Jednak co się tyczy AP to ja wiem, że wymagają Rosyjskiego i Łaciny. Na zachodzie fakt chcą jeszcze neografię i Niemiecki, a na wschodzie zazwyczaj bez Niemca. Oferty przejrzałem zarówno z Kalisza, Olsztyna czy Przemyśla. Jeszcze na studiach nam mówiono, że pełno opracowań w Ruskim bo w 1945 wszystkie papiery poszły do Moskwy, gdzie je odczytano opracowano (sprawdzono czy są przydatne dla Moskwy) i zwracano wraz z opracowaniami. Kiedyś myślałem, że to przez te 50 lat przetłumaczyli. Okazało się, że wolą brać ludzi z Ruskim bo Polskie opracowania nie są tak precyzyjne jak te Ruskie. Nawet w czasie kursu archiwalnego dyr jednego z oddziałów AP, że dalej z nich korzystają. Chodzi mi o to, że nigdy Ruskiego nie lubiłem i umiem tylko odczytywać bukwy. Nigdy tych opisów nie widziałem więc nie wiem czy z tym poziomem nie ośmieszę się tam. Tym bardziej, że Ruski jest wymogiem podstawowym.
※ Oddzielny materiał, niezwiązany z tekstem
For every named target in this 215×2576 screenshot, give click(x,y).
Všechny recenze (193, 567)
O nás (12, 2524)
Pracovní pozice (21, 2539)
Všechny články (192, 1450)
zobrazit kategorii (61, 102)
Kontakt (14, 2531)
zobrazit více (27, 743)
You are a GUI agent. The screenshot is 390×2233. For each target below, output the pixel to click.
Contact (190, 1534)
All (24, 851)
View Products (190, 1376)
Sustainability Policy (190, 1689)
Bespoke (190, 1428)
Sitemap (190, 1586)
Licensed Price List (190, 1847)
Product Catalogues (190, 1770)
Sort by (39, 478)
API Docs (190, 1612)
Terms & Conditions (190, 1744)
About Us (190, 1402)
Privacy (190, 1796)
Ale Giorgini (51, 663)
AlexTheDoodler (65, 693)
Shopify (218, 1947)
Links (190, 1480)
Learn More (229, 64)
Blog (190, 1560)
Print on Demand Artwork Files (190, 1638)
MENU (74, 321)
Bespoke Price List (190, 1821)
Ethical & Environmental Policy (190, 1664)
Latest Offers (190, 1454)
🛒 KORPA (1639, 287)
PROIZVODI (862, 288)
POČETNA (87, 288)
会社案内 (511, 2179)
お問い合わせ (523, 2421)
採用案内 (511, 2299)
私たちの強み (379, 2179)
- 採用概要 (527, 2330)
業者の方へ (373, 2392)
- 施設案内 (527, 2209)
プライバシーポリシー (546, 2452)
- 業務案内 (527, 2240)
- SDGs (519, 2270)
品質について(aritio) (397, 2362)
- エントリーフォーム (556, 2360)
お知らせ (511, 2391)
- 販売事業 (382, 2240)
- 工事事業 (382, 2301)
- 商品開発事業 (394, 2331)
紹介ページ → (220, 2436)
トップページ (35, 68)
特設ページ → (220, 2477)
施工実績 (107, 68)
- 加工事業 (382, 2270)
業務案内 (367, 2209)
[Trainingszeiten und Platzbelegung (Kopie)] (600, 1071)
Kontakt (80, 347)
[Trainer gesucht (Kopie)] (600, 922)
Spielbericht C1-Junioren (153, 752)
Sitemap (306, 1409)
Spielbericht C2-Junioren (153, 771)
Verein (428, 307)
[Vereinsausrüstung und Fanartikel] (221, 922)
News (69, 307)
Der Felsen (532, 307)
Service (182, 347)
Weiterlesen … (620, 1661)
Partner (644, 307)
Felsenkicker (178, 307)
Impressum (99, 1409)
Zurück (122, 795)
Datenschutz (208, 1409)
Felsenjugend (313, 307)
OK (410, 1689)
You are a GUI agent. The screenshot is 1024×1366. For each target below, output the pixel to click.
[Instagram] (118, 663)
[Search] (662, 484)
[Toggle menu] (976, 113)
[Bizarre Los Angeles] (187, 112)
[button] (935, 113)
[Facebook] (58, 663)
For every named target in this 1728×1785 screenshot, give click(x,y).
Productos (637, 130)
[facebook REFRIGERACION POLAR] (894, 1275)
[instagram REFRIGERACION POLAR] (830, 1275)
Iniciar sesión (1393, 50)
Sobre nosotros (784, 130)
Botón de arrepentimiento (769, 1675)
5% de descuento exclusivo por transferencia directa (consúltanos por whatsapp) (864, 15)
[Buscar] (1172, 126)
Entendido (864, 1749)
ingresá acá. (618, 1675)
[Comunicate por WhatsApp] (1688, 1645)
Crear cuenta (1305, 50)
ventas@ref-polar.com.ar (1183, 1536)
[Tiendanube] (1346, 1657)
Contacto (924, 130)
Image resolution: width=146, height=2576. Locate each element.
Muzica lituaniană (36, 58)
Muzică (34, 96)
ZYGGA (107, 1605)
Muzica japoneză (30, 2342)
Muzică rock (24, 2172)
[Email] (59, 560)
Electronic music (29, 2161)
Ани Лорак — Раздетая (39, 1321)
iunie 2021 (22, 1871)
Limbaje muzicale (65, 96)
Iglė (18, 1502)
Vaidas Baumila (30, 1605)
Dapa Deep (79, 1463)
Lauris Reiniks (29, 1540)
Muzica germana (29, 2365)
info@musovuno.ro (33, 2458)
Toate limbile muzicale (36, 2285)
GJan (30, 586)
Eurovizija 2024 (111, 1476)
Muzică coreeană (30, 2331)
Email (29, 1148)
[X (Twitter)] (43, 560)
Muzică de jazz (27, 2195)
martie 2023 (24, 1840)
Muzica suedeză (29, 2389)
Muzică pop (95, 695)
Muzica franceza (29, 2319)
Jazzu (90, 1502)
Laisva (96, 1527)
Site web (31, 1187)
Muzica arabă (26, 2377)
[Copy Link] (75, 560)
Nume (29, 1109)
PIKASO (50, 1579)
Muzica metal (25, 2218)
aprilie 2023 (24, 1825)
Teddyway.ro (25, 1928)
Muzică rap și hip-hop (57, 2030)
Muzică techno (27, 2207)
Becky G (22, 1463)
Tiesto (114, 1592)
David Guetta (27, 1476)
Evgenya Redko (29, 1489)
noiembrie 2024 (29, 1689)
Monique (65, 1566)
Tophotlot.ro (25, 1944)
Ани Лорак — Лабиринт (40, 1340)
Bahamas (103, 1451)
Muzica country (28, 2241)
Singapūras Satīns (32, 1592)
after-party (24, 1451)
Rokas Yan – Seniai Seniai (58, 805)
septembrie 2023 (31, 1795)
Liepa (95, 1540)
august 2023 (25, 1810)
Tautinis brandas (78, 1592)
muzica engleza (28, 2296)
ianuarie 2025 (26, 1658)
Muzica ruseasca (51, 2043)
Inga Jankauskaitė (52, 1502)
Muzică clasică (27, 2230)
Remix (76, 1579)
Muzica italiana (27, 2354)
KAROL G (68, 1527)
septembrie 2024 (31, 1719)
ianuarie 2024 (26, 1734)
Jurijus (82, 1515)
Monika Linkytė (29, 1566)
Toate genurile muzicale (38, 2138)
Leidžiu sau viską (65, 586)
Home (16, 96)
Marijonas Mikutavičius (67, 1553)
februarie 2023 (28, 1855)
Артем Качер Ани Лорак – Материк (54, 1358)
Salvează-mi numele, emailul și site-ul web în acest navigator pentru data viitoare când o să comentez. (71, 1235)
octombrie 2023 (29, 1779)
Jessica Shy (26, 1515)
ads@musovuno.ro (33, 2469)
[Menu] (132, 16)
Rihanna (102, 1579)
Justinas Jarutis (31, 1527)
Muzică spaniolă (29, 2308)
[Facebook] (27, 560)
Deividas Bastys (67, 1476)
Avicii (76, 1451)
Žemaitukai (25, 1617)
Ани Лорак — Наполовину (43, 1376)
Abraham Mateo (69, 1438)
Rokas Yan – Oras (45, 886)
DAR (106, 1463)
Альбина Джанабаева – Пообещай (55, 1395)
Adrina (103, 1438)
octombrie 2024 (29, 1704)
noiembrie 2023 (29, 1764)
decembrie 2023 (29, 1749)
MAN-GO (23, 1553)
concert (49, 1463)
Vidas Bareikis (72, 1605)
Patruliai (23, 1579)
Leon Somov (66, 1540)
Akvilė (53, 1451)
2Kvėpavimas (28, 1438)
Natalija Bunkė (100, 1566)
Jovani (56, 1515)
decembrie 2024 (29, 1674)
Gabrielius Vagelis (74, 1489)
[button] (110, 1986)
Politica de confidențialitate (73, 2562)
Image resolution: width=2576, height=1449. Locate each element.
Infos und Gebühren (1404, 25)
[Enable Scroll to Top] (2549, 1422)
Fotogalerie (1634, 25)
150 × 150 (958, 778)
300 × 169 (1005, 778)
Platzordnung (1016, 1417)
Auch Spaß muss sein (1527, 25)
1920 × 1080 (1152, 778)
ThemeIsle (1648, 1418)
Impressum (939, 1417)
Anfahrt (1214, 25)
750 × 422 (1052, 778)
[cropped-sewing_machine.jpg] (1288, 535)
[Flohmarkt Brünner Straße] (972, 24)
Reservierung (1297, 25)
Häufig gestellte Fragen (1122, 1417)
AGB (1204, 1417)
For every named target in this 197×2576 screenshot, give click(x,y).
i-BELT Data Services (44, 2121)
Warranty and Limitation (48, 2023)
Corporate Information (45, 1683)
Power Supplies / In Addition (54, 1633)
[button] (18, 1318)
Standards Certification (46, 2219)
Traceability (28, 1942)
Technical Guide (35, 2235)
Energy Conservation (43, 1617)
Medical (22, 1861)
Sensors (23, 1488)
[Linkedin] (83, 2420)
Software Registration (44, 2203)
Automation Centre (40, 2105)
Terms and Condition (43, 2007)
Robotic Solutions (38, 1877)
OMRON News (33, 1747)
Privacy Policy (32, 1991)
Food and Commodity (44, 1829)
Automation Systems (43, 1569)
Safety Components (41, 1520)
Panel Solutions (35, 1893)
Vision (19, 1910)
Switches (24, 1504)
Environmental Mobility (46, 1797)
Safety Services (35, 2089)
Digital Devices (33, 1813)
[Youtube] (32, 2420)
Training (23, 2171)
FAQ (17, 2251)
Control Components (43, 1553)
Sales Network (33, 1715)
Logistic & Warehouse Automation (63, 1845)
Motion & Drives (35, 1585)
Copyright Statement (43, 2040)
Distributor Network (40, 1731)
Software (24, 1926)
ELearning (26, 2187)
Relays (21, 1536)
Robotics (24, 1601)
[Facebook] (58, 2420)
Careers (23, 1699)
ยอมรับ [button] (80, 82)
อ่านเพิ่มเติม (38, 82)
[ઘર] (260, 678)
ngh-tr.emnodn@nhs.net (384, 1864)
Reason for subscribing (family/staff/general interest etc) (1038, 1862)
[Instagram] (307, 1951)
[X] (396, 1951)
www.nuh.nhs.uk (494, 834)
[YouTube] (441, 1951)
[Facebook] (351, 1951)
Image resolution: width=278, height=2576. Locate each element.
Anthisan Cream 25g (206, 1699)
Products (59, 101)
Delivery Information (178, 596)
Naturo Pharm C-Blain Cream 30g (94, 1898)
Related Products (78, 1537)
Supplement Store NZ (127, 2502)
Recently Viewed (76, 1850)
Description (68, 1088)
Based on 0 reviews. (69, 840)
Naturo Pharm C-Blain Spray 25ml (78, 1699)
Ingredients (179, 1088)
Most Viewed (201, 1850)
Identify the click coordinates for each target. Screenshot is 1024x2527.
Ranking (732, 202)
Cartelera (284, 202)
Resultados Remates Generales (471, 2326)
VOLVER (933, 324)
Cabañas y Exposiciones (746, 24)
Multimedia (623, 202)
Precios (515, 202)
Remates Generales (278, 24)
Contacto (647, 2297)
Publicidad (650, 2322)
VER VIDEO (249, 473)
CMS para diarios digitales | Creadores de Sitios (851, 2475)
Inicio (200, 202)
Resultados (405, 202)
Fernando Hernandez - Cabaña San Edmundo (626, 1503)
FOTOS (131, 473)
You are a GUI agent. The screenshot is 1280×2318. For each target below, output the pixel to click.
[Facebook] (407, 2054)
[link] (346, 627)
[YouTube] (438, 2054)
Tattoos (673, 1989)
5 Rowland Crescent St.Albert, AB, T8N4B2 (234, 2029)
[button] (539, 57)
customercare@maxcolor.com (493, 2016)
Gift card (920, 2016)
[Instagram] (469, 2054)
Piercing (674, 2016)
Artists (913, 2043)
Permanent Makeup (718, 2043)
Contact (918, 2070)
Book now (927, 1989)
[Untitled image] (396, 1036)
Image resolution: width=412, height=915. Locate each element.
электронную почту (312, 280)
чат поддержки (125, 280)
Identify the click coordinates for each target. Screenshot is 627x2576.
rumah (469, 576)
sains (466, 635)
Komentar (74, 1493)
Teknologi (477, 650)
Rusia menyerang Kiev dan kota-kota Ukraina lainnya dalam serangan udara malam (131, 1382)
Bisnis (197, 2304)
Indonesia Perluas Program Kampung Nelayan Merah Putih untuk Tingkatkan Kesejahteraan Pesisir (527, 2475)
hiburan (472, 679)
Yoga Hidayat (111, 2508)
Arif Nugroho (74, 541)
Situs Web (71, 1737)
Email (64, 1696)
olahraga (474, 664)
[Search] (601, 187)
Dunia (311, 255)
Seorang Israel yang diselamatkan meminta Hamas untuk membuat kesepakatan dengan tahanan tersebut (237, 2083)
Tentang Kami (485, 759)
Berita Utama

Co do IPN to chodzi mi o pion gromadzenia lub udostępnienia albo edukacji. Na studiach uczyli nas też archiwiści z IPN głównie z pionu edukacji i oni znali Ruski, Ukraiński, a nawet Kazachski. Oni na tym pracują bo IPN to też Komisja Ścigania Zbrodni Przeciw Narodowi Polskiemu. Jadą na wschód na cmentarze typu Katyń, Miednoje czy Charków. Gadają z tamtejszymi archiwistami i badają. Chodzi mi o to czy jest to jakiś ich wymóg czy tak o się sami nauczyli i se szpanują.
Jeszcze raz dzięki za odp bardzo pomogła.